Le Train 081
Le Train 081
Du bosquet où j’écris, la grande terreur de ma vie me paraît lointaine. Je suis un vieux retraité qui se repose les jambes sur la pelouse de sa maisonnette ; et je me demande souvent si c’est bien moi — le même moi — qui ait fait le dur service de mécanicien sur la ligne P.-L.-M., — et je m’étonne de n’être pas mort sur le coup, la nuit du 22 septembre 1865.
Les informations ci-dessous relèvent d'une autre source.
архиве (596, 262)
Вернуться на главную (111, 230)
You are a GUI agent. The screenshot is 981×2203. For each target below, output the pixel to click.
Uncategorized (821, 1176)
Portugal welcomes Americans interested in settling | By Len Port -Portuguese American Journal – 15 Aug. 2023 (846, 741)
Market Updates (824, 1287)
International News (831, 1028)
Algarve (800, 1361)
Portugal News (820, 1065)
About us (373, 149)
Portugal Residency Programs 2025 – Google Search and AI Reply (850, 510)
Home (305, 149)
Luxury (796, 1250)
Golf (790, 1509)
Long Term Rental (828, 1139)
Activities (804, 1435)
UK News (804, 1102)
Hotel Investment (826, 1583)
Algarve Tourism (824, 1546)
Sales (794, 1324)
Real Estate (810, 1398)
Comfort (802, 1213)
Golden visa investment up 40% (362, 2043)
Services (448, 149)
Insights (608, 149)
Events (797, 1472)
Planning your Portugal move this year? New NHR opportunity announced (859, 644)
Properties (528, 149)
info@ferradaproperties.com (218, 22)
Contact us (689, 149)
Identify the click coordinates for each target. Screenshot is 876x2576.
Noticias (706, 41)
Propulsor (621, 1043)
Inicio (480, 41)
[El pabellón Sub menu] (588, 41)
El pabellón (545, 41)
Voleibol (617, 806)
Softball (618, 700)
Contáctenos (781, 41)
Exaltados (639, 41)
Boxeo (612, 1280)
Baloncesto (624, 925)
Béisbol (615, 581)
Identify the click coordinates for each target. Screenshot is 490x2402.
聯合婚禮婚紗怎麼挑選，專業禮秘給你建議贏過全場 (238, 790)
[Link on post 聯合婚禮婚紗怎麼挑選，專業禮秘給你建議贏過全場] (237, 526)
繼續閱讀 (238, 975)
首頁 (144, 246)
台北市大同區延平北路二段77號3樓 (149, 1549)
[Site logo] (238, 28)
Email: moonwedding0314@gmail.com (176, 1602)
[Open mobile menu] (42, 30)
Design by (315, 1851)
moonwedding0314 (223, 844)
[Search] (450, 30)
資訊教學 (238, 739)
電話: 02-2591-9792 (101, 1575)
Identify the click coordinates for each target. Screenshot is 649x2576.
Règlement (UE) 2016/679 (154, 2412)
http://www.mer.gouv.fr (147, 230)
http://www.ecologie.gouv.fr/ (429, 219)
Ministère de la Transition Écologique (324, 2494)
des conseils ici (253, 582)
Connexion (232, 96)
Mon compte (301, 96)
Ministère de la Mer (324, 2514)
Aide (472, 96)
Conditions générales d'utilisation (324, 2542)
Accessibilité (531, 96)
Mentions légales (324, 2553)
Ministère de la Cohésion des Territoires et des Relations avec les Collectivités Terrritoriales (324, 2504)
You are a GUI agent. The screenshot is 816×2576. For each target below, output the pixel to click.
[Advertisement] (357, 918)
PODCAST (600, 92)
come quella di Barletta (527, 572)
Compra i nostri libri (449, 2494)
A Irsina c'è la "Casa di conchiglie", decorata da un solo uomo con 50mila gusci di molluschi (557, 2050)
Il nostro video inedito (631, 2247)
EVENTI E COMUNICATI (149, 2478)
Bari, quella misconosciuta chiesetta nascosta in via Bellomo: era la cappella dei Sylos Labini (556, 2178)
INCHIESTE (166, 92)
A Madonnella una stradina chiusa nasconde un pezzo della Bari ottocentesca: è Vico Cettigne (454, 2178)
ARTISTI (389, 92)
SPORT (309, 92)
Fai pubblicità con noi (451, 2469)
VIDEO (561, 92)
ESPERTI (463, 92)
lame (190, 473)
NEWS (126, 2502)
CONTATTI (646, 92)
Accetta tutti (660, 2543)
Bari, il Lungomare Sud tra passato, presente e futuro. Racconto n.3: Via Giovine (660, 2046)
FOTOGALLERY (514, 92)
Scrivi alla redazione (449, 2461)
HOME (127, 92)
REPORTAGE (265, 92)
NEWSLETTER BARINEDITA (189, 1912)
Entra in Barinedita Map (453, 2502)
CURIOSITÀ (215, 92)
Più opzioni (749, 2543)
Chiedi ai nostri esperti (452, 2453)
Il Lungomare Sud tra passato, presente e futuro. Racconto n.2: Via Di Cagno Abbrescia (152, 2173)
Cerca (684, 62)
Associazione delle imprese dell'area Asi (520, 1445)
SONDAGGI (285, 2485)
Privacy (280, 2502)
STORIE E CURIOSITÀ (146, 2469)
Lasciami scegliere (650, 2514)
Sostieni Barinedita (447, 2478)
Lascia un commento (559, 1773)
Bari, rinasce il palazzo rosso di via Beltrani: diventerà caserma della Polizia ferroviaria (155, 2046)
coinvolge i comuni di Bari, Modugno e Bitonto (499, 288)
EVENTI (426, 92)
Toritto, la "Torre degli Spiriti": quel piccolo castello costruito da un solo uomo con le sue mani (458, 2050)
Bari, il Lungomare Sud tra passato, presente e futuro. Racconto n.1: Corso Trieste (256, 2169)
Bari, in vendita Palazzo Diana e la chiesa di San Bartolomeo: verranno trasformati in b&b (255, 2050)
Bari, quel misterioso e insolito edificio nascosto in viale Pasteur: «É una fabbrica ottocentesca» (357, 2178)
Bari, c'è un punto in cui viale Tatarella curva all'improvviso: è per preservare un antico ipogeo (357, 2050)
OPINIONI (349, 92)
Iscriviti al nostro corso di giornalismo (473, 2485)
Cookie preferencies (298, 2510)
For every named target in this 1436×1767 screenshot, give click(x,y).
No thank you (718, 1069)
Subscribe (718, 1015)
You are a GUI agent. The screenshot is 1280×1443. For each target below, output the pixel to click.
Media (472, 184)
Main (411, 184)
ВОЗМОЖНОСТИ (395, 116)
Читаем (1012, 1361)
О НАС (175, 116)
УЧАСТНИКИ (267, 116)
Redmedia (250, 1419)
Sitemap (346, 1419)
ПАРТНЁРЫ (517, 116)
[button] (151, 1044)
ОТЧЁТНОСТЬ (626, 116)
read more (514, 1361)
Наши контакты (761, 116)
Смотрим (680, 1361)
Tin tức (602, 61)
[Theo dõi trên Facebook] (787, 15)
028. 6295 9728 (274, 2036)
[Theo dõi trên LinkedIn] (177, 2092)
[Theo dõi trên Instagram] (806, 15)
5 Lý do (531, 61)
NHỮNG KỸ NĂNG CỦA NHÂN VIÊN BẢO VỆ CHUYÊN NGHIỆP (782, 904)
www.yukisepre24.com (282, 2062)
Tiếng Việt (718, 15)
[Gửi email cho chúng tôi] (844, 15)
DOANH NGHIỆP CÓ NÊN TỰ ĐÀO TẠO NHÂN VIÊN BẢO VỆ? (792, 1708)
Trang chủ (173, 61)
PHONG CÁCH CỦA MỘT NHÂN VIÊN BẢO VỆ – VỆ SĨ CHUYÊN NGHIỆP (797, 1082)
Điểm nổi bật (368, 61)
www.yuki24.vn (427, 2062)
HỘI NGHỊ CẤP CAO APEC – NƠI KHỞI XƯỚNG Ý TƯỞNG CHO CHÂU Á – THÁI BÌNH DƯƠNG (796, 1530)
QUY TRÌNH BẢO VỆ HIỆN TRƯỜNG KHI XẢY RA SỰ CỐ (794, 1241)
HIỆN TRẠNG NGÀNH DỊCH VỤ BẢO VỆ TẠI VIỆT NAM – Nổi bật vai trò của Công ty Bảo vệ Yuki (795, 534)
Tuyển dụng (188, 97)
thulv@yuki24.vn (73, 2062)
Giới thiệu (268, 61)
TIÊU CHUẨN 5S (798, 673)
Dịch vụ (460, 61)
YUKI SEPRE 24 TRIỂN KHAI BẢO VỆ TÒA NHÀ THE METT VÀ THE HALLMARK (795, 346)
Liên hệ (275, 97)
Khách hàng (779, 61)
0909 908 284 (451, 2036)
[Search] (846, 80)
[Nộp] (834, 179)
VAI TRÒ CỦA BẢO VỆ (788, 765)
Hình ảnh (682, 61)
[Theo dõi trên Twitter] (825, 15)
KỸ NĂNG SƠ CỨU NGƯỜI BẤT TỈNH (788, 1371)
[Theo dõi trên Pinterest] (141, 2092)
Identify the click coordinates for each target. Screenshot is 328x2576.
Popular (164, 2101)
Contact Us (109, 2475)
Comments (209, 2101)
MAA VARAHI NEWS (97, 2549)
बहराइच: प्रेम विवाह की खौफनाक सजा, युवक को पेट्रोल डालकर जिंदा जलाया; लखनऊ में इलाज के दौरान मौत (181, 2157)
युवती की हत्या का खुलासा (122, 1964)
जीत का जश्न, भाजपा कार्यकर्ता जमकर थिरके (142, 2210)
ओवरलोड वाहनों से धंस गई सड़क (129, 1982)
Je peux dire que je le connais, ce service de Paris à Marseille. Je mènerais la machine les yeux fermés, par les descentes et les montées, les entrecroisements de voies, les embranchements et aiguillages, les courbes et les ponts de fer. De chauffeur de troisième classe j’étais arrivé mécanicien de première, et l’avancement est bien long. Si j’avais eu plus d’instruction, je serais sous-chef de dépôt. Mais quoi ! sur les machines on s’abêtit ; on peine la nuit, on dort le jour. De notre temps la mobilisation n’était pas réglée, comme maintenant ; les équipes de mécaniciens n’étaient pas formées : nous n’avions pas de tour régulier. Comment étudier ? Et moi surtout : il fallait avoir la tête solide pour résister à la secousse que j’ai eue.
Mon frère, lui, avait pris la flotte. Il était dans les machines des transports. Il était entré là-dedans avant 1860, la campagne de Chine. Et la guerre finie, je ne sais comment il était resté dans le pays jaune, vers une ville qu’on nomme Canton. Les Yeux-Tirés l’avaient gardé pour leur mener des machines à vapeur. Sur une lettre que j’avais reçue de lui en 1862, il me disait qu’il était marié, et qu’il avait une petite fille. Je l’aimais bien mon frère, et cela me faisait deuil ne ne plus le voir ; et nos vieux aussi n’en étaient point contents. Ils étaient trop seuls, dans leur petite cahute, en campagne, tirant sur Dijon ; et, leurs deux gars partis, ils dormaient tristement l’hiver, à petits coups, au coin du feu.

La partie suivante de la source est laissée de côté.